このような様々な分野で利用されてきているAIですが、目的が異なると精度(Accuracy)に対する考え方も変わってきます。 例えば99%の精度について考えると100サンプル中、99サンプルが正解した場合はどうでしょうか? 数値的にが良いように見えます。 しかし、極端な例ですが、99サンプルがネガティブ(陰性)で1サンプルがポジティブ(陽性)の場合、100サンプルすべてネガティブ(陰性)と答えた99%の精度ですが、この精度は良いと言い難い結果であると思います。 評価するサンプルの状態も含めて考えることが重要になるのですが、もう少し観点を変えた評価指標が必要になります。 代表的な指標としては適合率(Precision)と再現率(Recall)です。

下図は予測と答えの関係を表してますが、組み合わせから四通り考えられます。
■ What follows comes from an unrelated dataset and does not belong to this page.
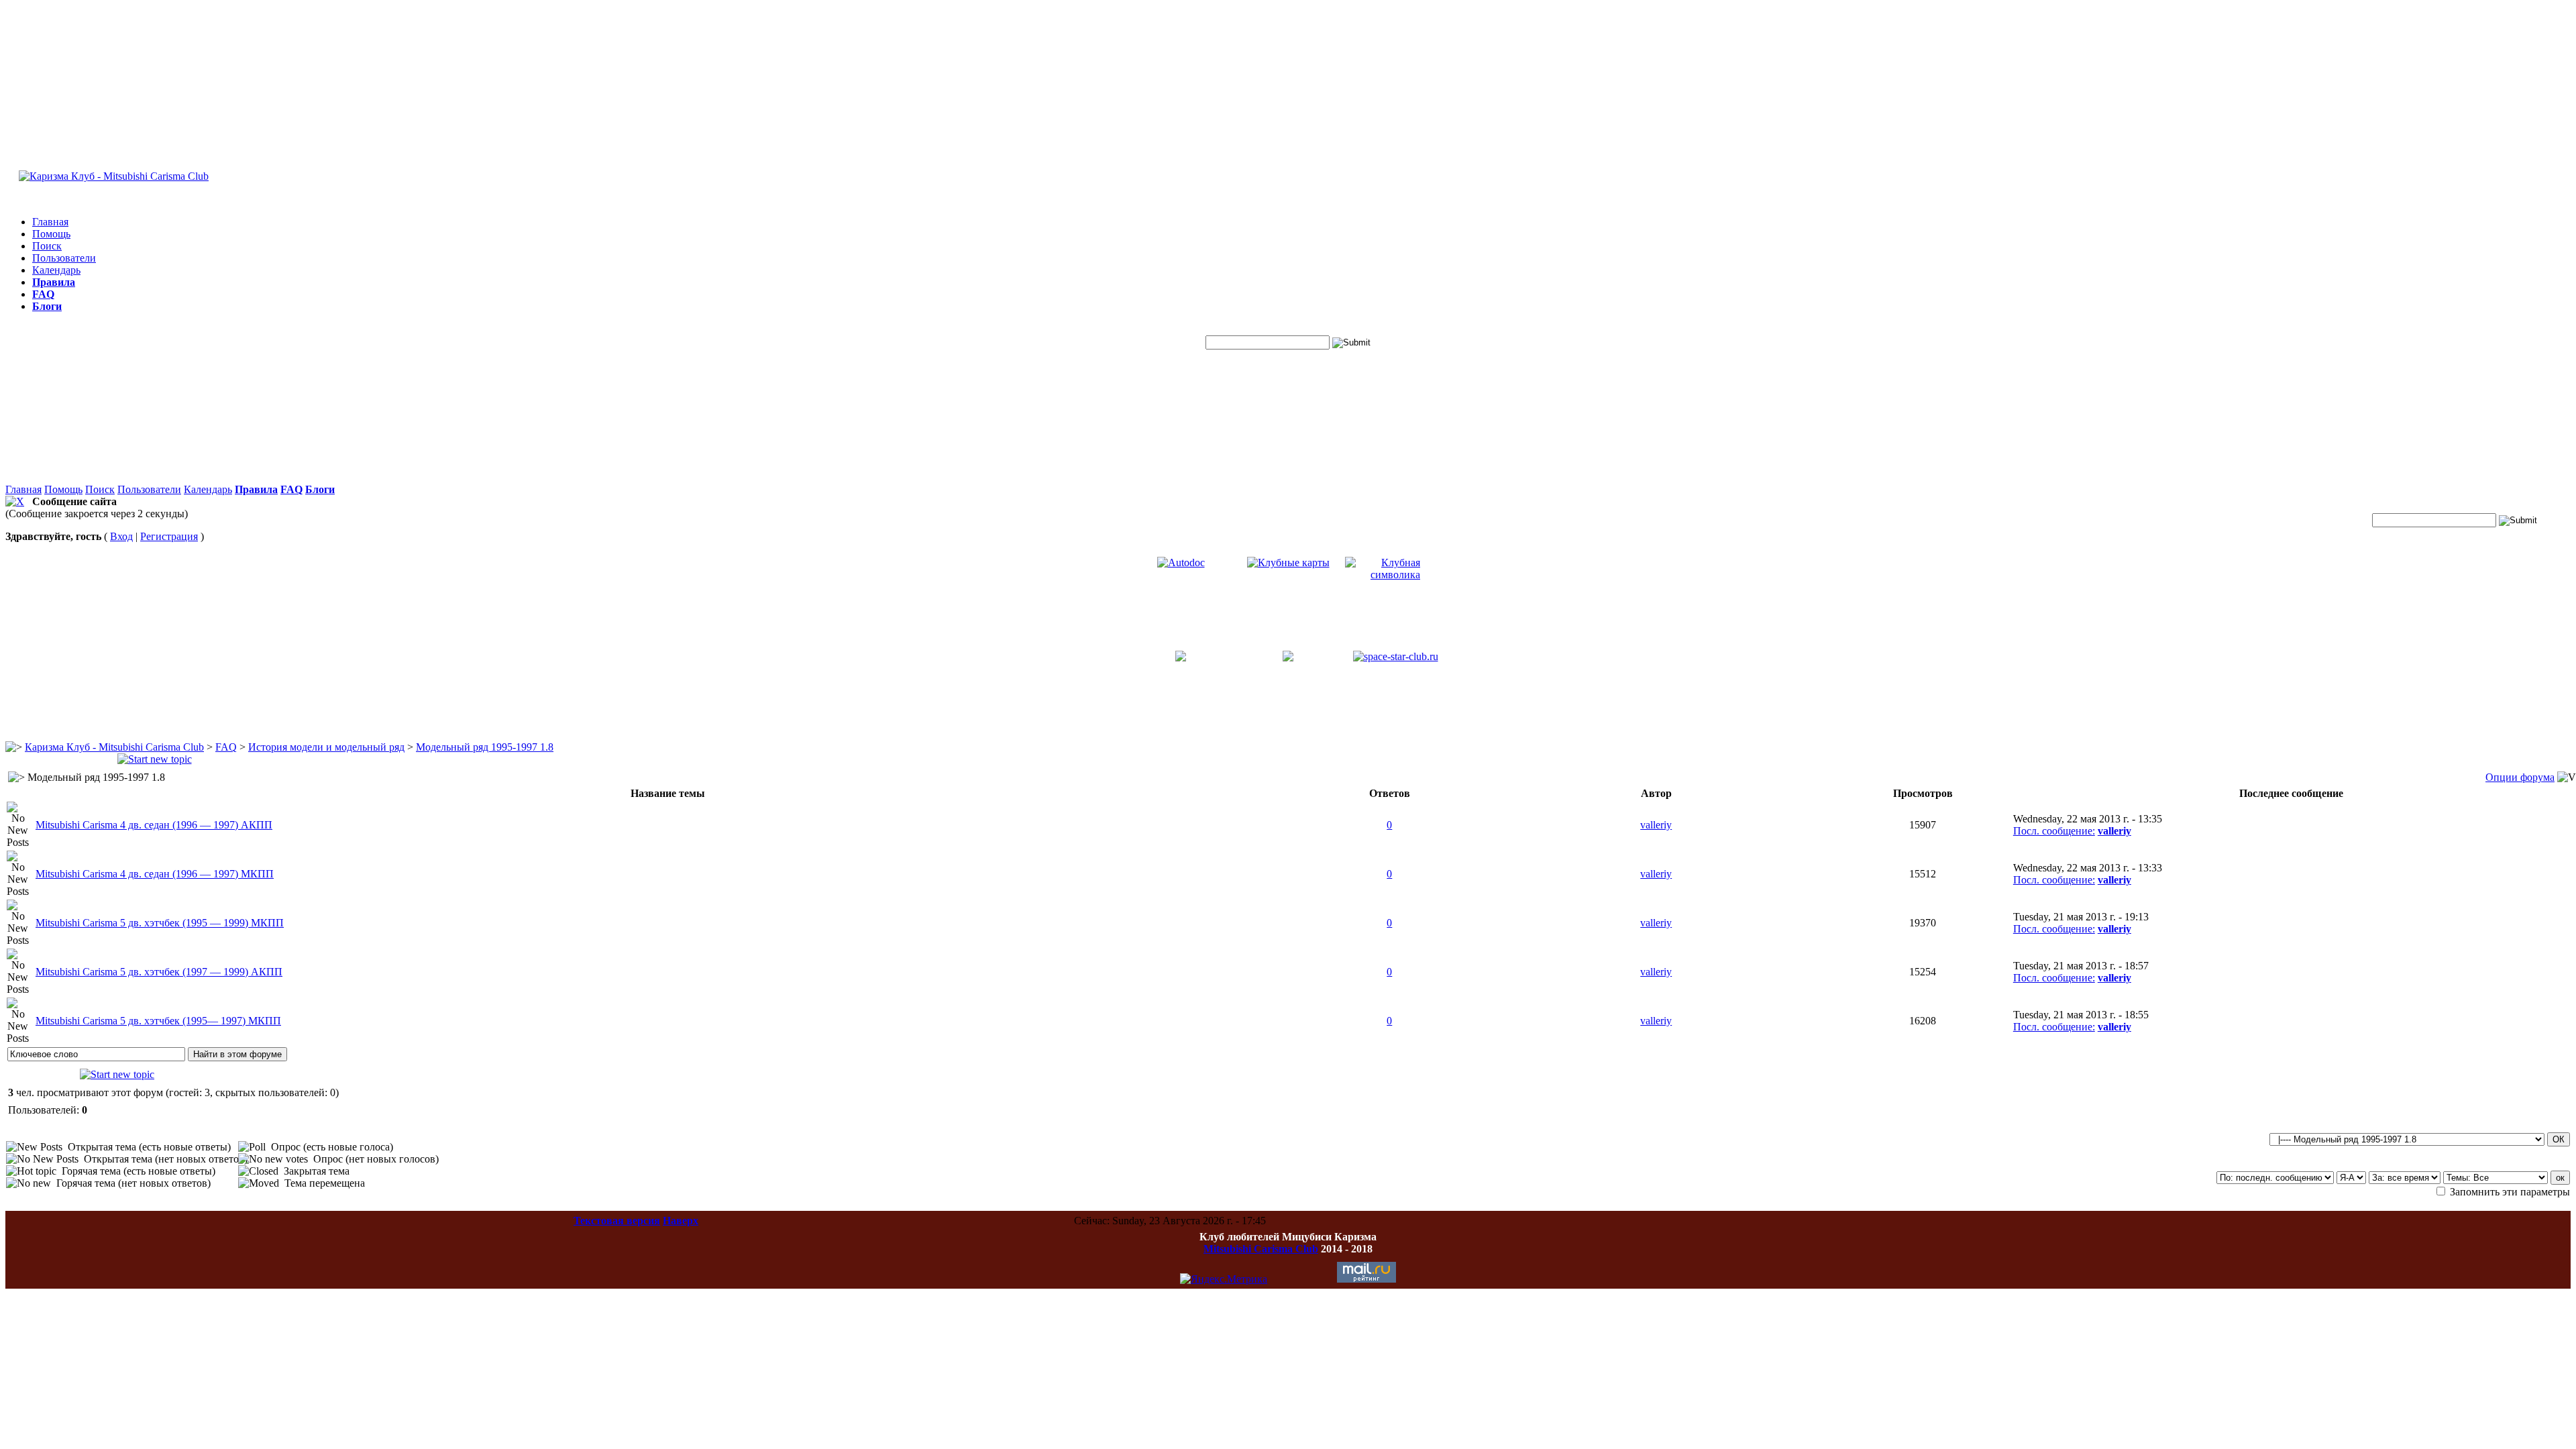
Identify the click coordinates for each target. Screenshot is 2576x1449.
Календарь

ポジティブは陽性、ネガティブは陰性となりますが、例えばウィルスを検出するモデルがあった場合に、予測はウイルス(ポジティブ)であり、実際に(答え)もウイルスであった場合はTP(True Positive)になります。


適合率と再現率を理解するためにこの4つの組み合わせをみましたが、ここからは実際に適合率と再現率とはどのような指標なのか理解していきたいと思います。 具体的に癌を検出するAIモデルを例に解説してみます。 マトリックス内を癌を例に置き換えると下図のようになります。


適合率は「適合率(Precision) = TP/(TP+FP)」で算出することができますが、これは癌として予測した中で実際癌だった割合になります。 再現率は「再現率(Recall)= TP/(TP+FN」で算出することができますが、実際に癌だった人を癌と予測した割合になります。
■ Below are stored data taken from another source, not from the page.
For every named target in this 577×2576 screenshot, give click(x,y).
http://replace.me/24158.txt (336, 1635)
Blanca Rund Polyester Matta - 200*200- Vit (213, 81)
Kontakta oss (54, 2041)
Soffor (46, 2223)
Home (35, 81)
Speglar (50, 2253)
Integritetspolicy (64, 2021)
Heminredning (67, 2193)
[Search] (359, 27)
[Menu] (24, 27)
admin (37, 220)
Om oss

癌を検出するモデルの場合は、癌の人を癌と予測することが重要なのでこの場合は再現率(Recall)が高いのが理想的なモデルになります。そのため、この数値が高くなるようにモデルを調整することが必要になります。

ここでのポイントは目的をどこにするかによりモデルを調整する際の重要視する指標が変わってくることです。 癌検査のモデルの場合、癌を見つけることが重要なので、癌ではない人を癌と識別してしまう間違いより、癌の人を癌を癌でないと識別してします方が問題です。 セキュリティの場合、間違って攻撃として遮断してしまいアクセスできなくなるのと、アクセスできなくなっても攻撃はしっかり攻撃を阻止したいというのは、守る先によって考え方が変わってくると思います。ユーザーのアクセスを重要視する場合は前者を優先するかもしれません。重要な資産でアクセスできなくなってもしっかり保護したい場合は後者の考え方が優先されるかもしれません。

今回は精度について書きましたが、目的に応じてAIモデルの調整する観点が変わってくることがご理解いただければと思います。